General progress also has one small problem: narrow walkways, ranging from wooden planks to fallen masts etc.. You have to keep Kratos in balance at all times, or else he'll fall, usually to his death. This is fine until the camera angle starts changing in the middle of your little stroll - more about the camera in just a sec - and obstacles start haunting you, forcing you to carelessly jump into the air. Sometimes, Kratos just refuses to climb back up no matter how much you keep abusing the X button, and the analog stick's X-axis movement is a bit oversensitive at times.
In addition to these minor peeves related to all of progress, combat and the puzzles, I have a few others. First of all, the game is linear as heck. There are not too many places you can wander off to, and you absolutely need to scan most of the environments thoroughly to get to your ultimate goals in each "stage". Sure, there are secrets, but they're quite easy to come by.
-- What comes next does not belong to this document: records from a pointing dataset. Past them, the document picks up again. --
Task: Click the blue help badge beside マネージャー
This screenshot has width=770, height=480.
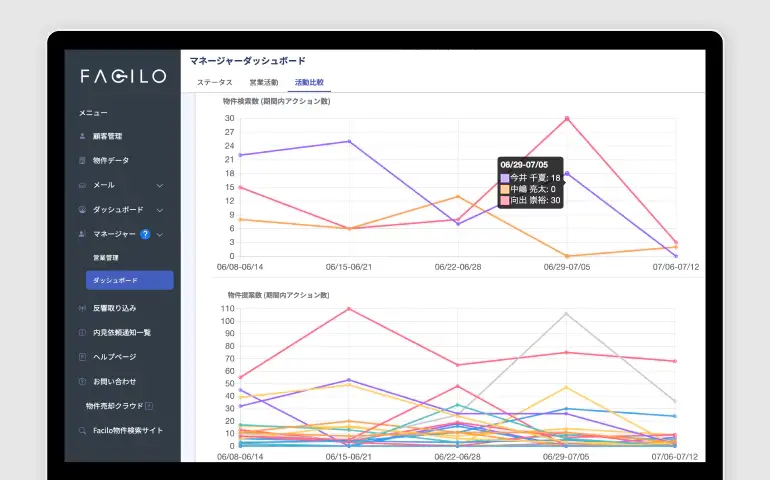Action: pyautogui.click(x=145, y=234)
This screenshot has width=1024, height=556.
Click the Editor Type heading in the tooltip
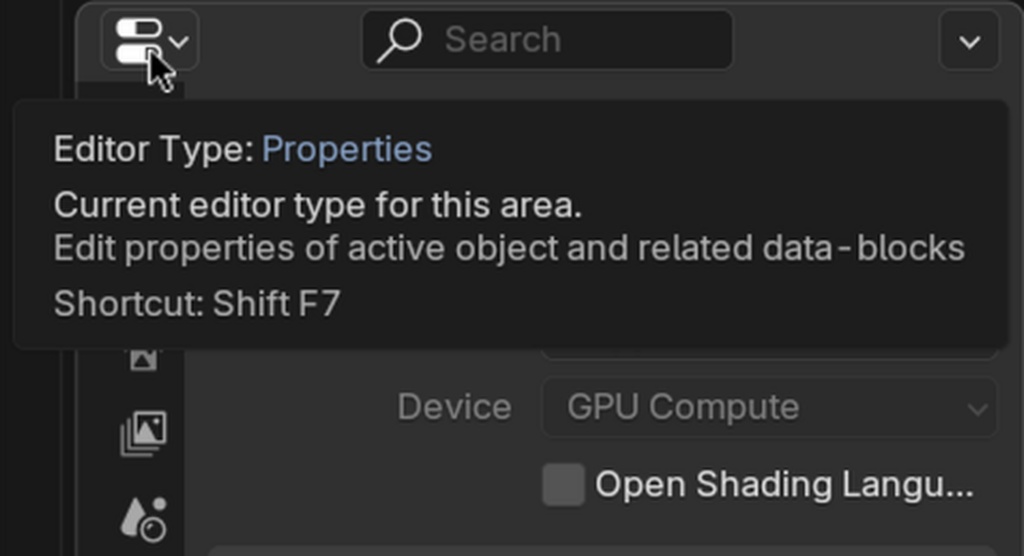pyautogui.click(x=155, y=149)
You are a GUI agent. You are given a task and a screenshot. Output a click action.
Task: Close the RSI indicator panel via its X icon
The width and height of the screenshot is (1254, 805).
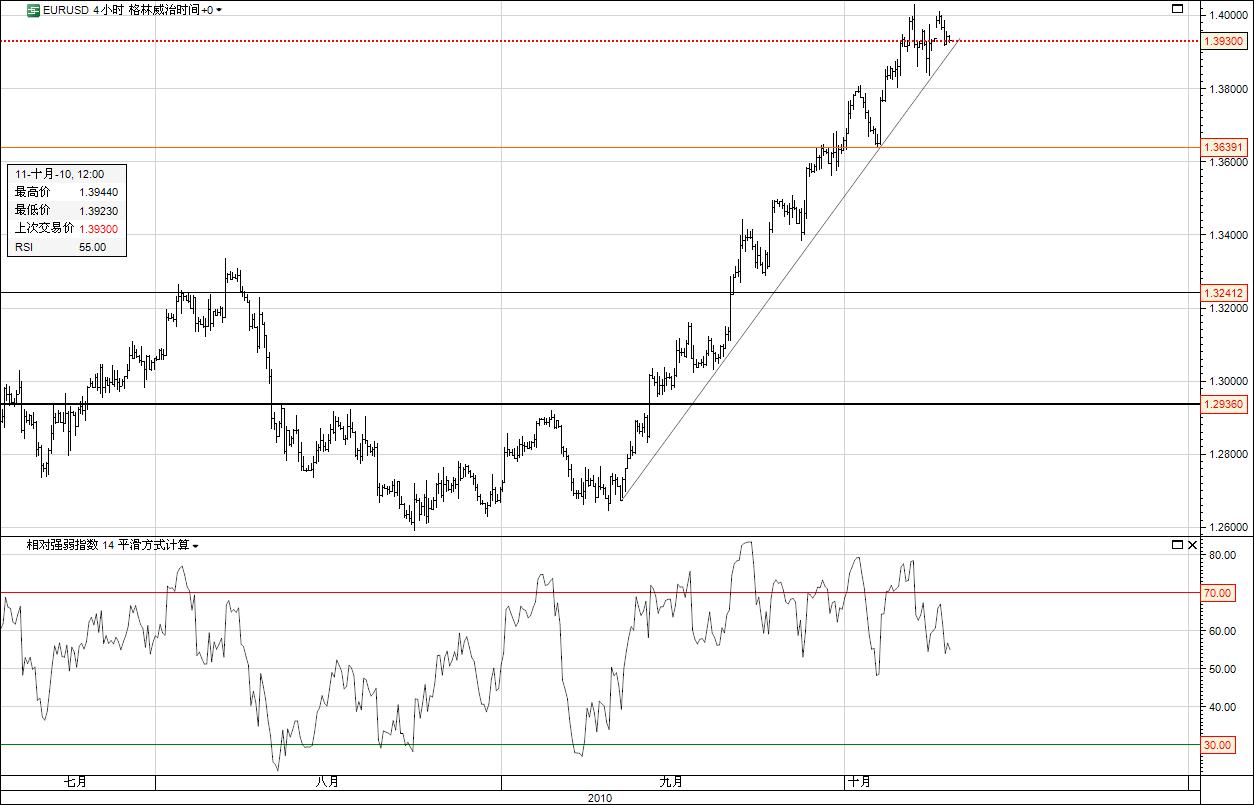coord(1192,545)
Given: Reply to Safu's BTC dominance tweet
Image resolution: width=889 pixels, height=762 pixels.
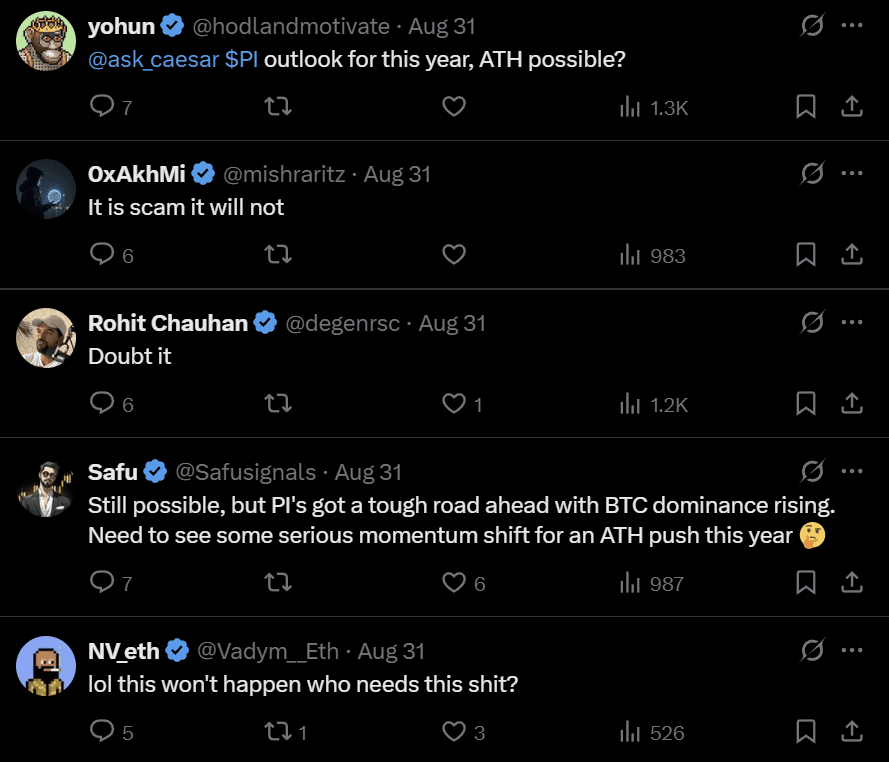Looking at the screenshot, I should click(103, 582).
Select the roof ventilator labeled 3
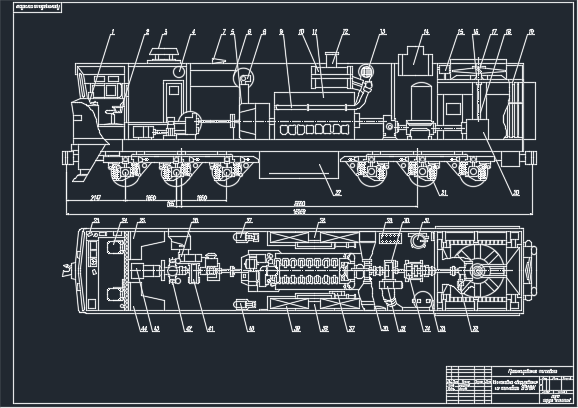Viewport: 578px width, 408px height. 163,55
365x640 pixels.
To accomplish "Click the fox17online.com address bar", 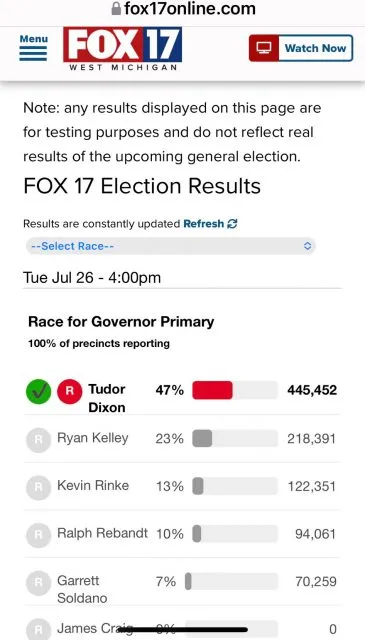I will coord(182,9).
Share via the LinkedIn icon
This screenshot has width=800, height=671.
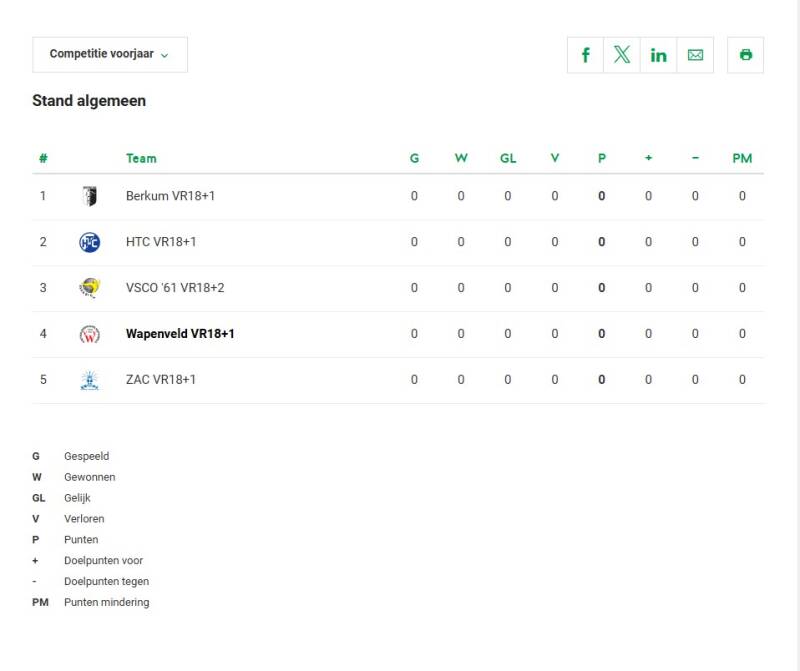coord(658,55)
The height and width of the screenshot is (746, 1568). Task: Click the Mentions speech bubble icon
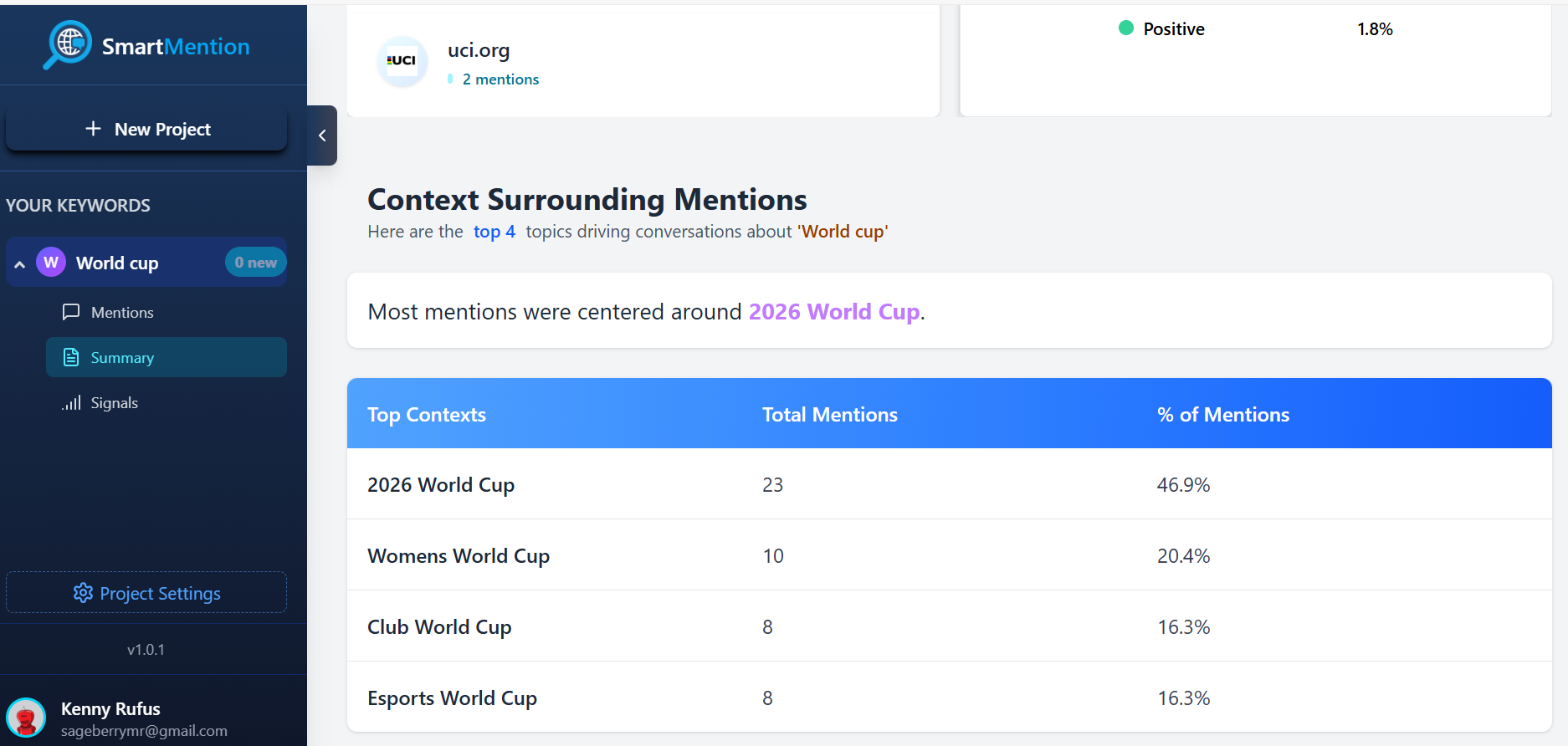tap(71, 312)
Secondly, the fixed camera works both ways. It makes the game look better and obscures some of those secrets meant to be obscured, but it also obscures the player's vision of things happening around Kratos, and makes certain spots in the game way harder to conquer than they really need to be - for example, one action-oriented puzzle requires you to jump "towards yourself" through a chain of fatal obstacles, step on a button, and then jump all the way back, and run as fast as you can to the door you just temporarily opened by stepping on the button. The first part, jumping towards yourself, is actually harder than the climax of the puzzle due to the camera angle. Luckily there are a lot of checkpoints.
|Engineers in ancient Greece whipped up traps|
that would make John "Jigsaw" Kramer proud.
Minor issues, worst places - as in hellishly difficult - that you could imagine to wander into in a modern video game, contrasted by magnificent violent fun, mostly brilliant gameplay, great balance between brains and brawn, a surprisingly fine script, a few couples of bare female breasts, and an EPIC moment every two minutes, in the very core sense of the word. That's what God of War is all about. It was outdone in many ways by God of War II, but it's still not, by any means, an experience you can afford to miss out on. Alongside Metal Gear Solid 2: Sons of Liberty, Grand Theft Auto III and Uncharted: Drake's Fortune, God of War stands as one of the most important and influential third-person action games of the decade.
Graphics : 9.0
Sound : 8.9
Playability : 9.1
Challenge : 9.0
Overall : 9.1
GameRankings: 93.55% (PS2)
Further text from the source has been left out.